Dazu muss sich die suizidwillige Person vorher mindestens zwei Mal im Abstand von mindestens drei Monaten psychiatrisch untersuchen lassen und an einem Beratungsgespräch teilnehmen. Nach der letzten Untersuchung müssen mindestens zwei Wochen und dürfen maximal zwei Monate bis zur Selbsttötung vergehen. Flankiert werden soll das Verbot von einem § 217a StGB, der die Werbung für die Förderung der Selbsttötung verbieten soll (ähnlich wie § 219a StGB bei Schwangerschaftsabbrüchen, der am Freitag unmittelbar vor der Beratung zur Suizidhilfe vom Bundestag gestrichen wurde.
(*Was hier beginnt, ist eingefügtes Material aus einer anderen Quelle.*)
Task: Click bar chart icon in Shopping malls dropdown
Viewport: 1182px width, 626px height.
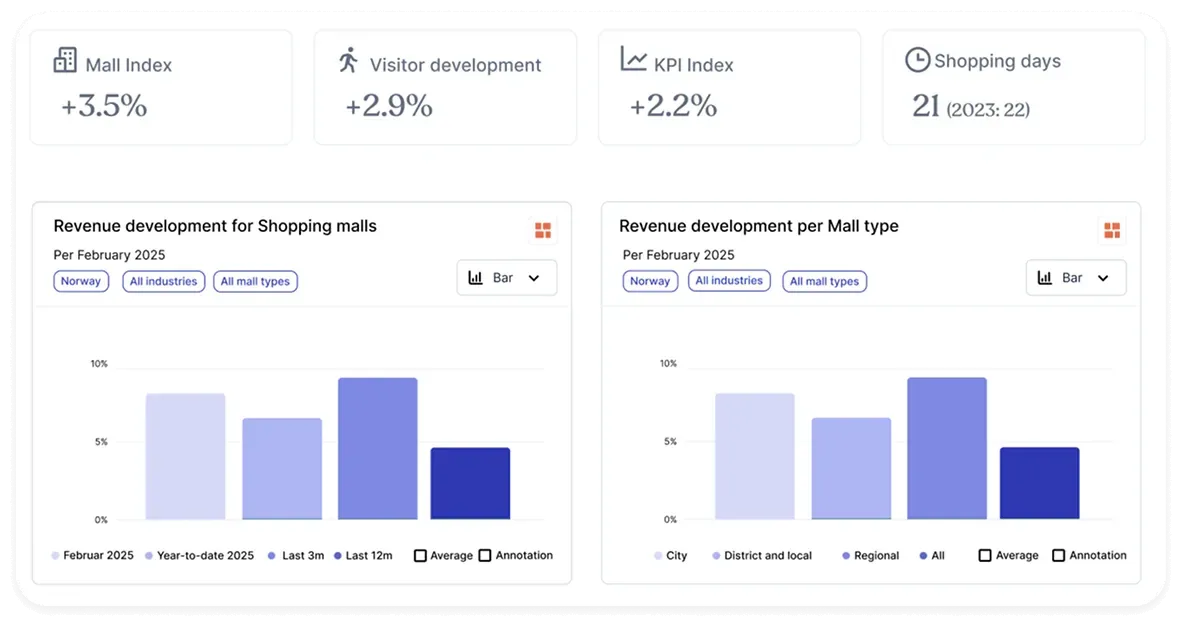Action: click(x=476, y=278)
Jetzt geht's im Rechtsausschuss weiter

Der Bundestag hat im Anschluss an die Debatte den Rechtsausschuss für federführend erklärt. Dort wird man im Kern darüber diskutieren, ob ein neuer § 217 StGB die Möglichkeit zur assistierten Selbsttötung zu stark beschränkt bzw. ob die beiden liberaleren Entwürfe die Ernsthaftigkeit und Dauerhaftigkeit des Sterbewunsches hinreichend sicherstellen.

Man darf gespannt sein, in welcher Form die Entwürfe nach der Sommerpause zurück ins Plenum kommen. Zu einer Abstimmung unter Aufhebung des Fraktionszwangs wird es dann wohl erst im Herbst kommen.